• MATERIAL FOR THIS TASK
# # # # #

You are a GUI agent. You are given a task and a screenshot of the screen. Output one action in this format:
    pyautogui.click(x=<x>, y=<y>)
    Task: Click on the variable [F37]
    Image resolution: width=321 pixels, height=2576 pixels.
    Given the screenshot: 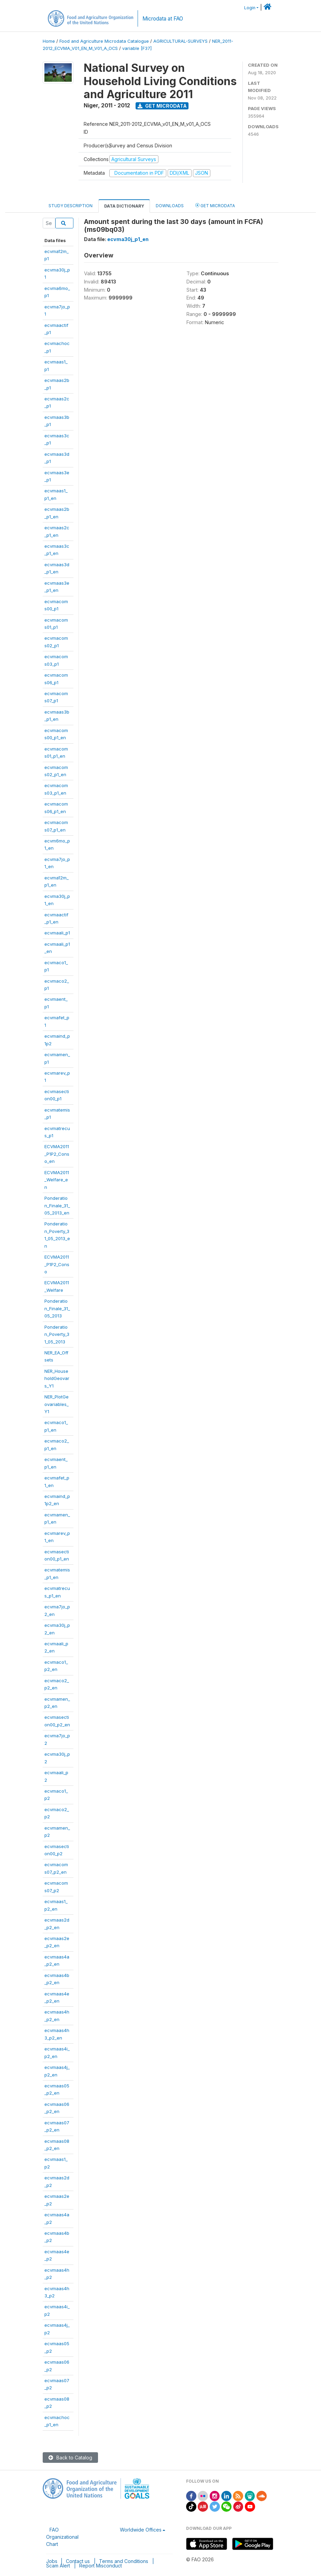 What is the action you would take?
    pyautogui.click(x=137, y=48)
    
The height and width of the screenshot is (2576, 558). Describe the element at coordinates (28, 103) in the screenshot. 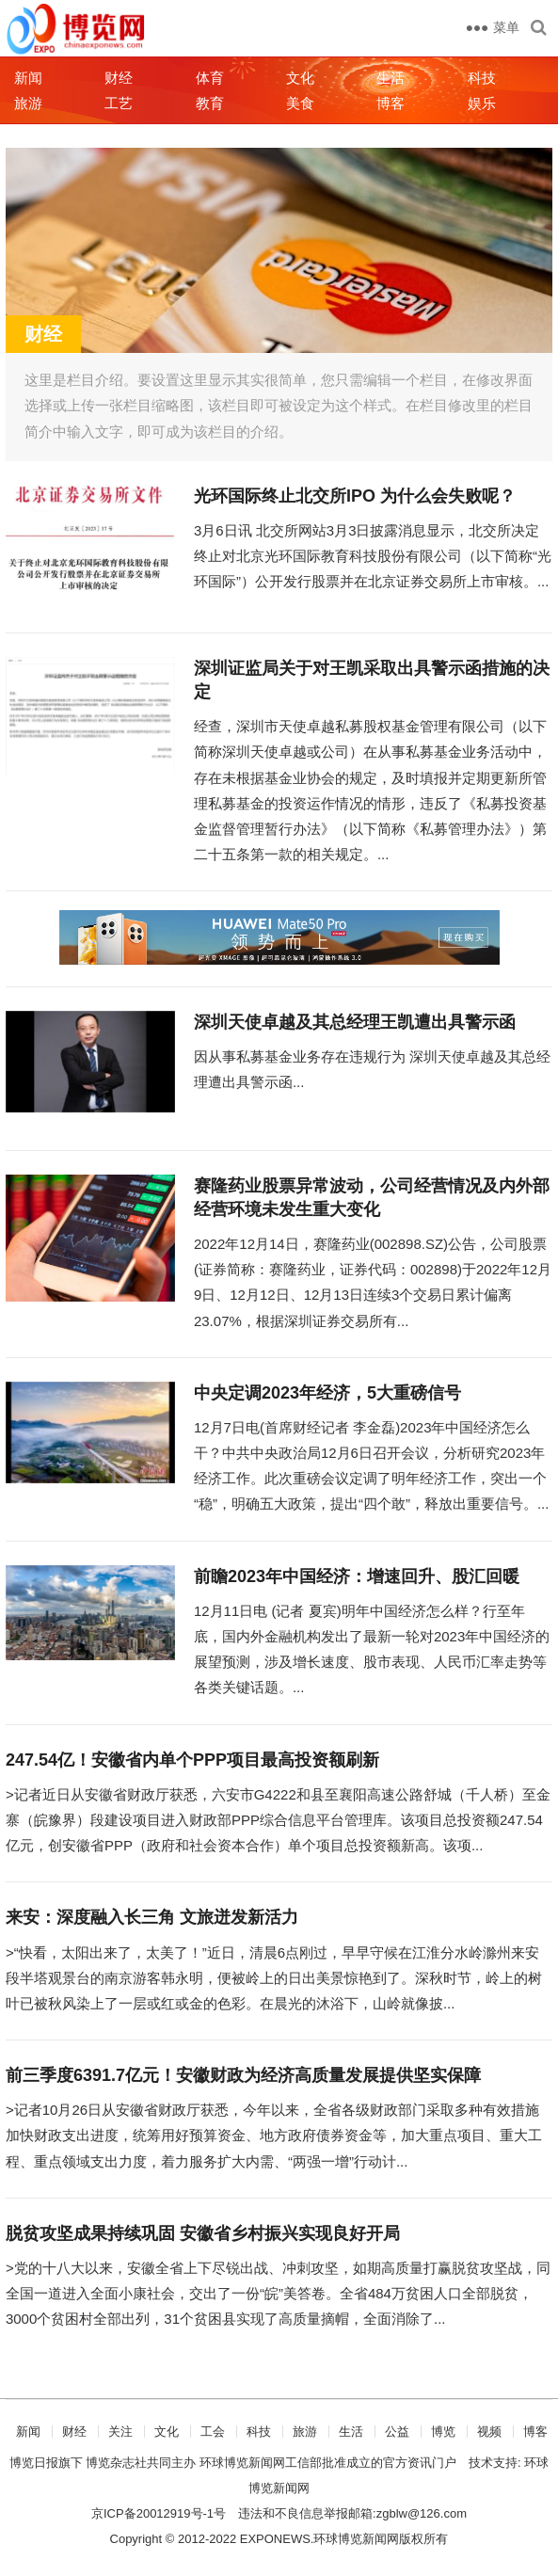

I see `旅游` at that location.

# # # # #

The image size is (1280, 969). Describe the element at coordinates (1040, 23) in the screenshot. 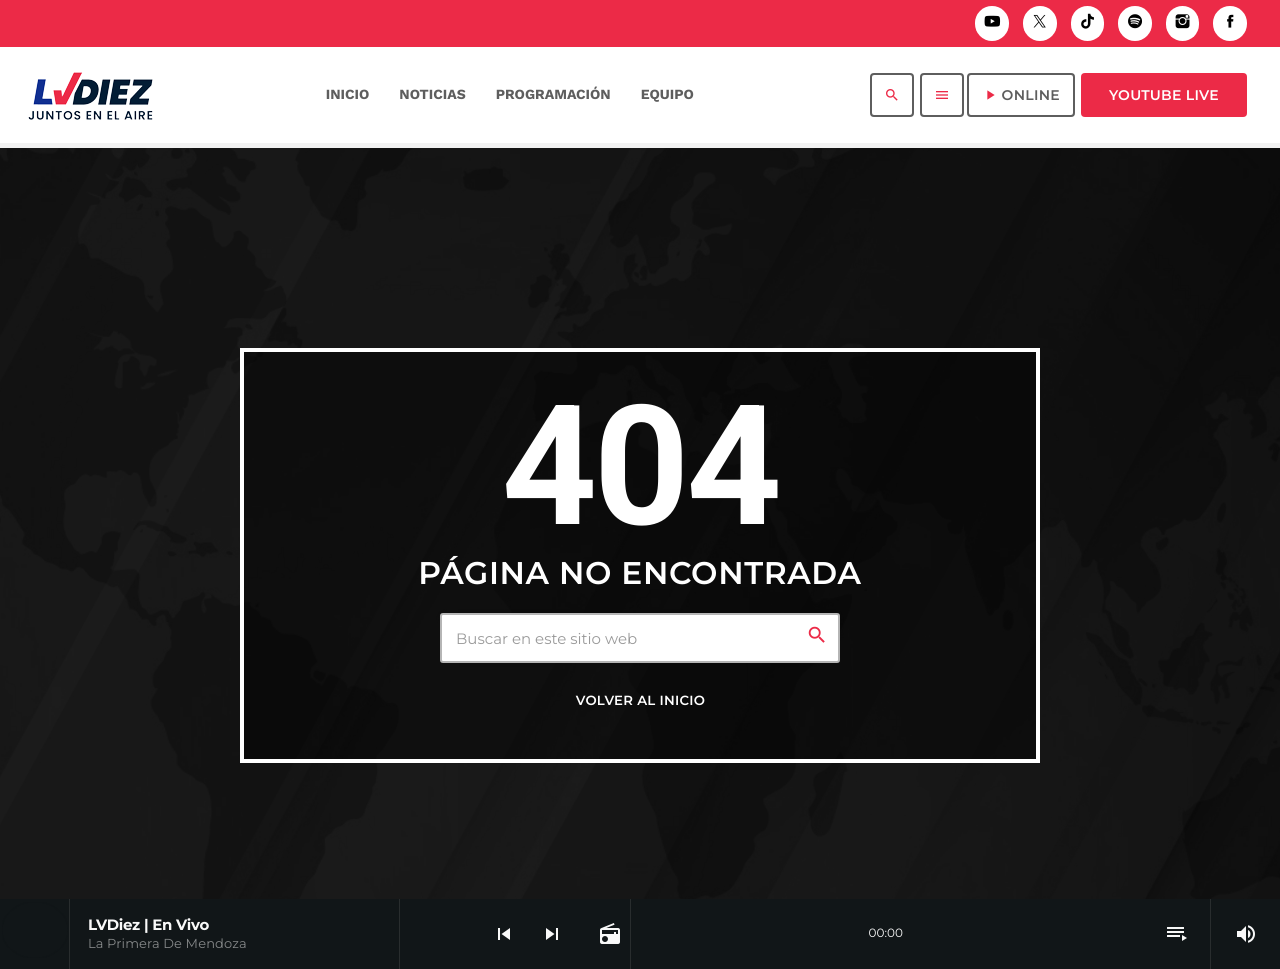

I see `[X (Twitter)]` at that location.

# # # # #

• PROBLEM STATEMENT
Edit the data from the line with "You are a GUI" to the line with "Image resolution: width=321" so that "variable" reads "field", and leave everything else unchanged. Give back only those lines.

• THE RESULT
You are a GUI agent. You are given a task and a screenshot of the screen. Output one action in this format:
    pyautogui.click(x=<x>, y=<y>)
    Task: Click on the field [F37]
    Image resolution: width=321 pixels, height=2576 pixels.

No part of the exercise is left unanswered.